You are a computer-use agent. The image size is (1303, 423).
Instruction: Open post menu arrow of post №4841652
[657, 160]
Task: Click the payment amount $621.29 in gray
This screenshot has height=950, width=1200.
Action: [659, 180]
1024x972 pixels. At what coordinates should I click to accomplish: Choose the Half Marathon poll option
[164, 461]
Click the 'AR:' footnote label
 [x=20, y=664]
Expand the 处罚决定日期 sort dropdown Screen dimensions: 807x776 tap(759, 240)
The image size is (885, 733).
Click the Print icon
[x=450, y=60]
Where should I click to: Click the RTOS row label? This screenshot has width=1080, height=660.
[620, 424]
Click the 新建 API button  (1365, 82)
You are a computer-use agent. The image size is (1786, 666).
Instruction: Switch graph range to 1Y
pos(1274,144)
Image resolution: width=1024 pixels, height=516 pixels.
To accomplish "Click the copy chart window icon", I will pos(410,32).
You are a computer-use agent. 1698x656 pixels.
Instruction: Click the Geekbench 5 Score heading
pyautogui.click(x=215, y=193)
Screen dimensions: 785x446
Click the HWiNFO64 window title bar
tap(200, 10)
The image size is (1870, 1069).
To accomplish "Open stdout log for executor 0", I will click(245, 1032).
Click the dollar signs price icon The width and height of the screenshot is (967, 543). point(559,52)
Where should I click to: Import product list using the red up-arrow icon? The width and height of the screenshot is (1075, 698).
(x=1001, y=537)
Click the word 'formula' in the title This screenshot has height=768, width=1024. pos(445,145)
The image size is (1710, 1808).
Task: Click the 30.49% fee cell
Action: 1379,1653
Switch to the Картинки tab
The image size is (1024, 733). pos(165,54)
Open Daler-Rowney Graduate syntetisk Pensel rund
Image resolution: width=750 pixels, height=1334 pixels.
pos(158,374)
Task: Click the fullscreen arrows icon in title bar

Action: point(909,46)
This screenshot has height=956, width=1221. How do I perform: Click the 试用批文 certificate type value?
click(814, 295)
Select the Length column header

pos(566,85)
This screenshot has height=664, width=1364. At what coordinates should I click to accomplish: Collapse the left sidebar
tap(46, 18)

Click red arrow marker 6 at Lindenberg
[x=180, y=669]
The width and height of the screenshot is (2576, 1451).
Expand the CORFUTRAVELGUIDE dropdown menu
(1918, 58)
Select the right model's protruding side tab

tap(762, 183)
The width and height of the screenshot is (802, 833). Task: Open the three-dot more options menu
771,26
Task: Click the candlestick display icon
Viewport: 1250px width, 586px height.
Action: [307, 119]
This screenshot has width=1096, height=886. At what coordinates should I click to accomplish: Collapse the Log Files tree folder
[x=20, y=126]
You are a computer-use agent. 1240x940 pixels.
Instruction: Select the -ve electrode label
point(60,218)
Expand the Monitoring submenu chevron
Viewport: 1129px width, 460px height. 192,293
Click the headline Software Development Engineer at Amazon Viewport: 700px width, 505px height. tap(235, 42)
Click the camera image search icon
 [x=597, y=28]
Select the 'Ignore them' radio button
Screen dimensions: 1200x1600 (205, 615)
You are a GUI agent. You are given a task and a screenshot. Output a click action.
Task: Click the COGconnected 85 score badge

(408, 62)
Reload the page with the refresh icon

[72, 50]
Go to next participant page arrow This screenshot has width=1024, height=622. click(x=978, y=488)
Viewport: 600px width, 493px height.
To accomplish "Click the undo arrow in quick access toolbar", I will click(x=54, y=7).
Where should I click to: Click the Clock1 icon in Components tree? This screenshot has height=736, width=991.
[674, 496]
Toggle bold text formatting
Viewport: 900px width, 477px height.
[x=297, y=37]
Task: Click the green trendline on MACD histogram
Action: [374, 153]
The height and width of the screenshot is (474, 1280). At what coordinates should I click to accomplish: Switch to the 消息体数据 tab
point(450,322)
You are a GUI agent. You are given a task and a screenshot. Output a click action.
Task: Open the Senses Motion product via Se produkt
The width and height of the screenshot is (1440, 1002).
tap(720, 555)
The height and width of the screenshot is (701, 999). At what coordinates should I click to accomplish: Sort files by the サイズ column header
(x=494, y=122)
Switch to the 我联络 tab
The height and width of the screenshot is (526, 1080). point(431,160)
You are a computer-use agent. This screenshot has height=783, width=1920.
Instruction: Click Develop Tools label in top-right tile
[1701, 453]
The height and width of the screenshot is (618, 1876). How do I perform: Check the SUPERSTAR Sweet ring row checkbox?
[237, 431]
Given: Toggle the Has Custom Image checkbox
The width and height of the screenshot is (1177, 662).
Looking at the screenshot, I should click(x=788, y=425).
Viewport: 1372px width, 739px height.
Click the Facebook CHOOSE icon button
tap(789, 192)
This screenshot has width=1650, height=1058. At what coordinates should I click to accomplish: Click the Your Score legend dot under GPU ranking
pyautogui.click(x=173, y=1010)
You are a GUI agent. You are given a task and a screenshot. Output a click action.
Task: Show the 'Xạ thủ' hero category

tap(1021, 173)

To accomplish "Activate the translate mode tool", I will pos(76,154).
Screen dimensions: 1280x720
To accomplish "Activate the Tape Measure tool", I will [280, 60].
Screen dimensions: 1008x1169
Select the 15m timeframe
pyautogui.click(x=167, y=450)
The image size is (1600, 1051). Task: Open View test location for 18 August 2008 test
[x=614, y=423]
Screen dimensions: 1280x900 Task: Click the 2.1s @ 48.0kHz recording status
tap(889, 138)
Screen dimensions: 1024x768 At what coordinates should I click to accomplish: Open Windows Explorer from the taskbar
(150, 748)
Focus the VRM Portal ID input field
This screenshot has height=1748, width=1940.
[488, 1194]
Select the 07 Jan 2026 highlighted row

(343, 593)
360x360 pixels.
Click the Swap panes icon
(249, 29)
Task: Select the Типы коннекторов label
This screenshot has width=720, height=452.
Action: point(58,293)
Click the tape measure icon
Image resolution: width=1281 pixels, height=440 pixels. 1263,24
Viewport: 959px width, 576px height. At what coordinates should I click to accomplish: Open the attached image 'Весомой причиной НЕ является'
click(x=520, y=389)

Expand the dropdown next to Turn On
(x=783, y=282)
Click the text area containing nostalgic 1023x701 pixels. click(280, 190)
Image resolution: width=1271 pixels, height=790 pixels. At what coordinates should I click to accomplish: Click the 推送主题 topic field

_Exercise requirements_
Within the material above, find every line containing the word "will" and copy it.

_Expected answer_
To accomplish "Click the copy chart window icon", I will pos(410,32).
To accomplish "Open stdout log for executor 0", I will click(245, 1032).
To accomplish "Click the undo arrow in quick access toolbar", I will click(x=54, y=7).
To accomplish "Activate the translate mode tool", I will pos(76,154).
To accomplish "Activate the Tape Measure tool", I will [280, 60].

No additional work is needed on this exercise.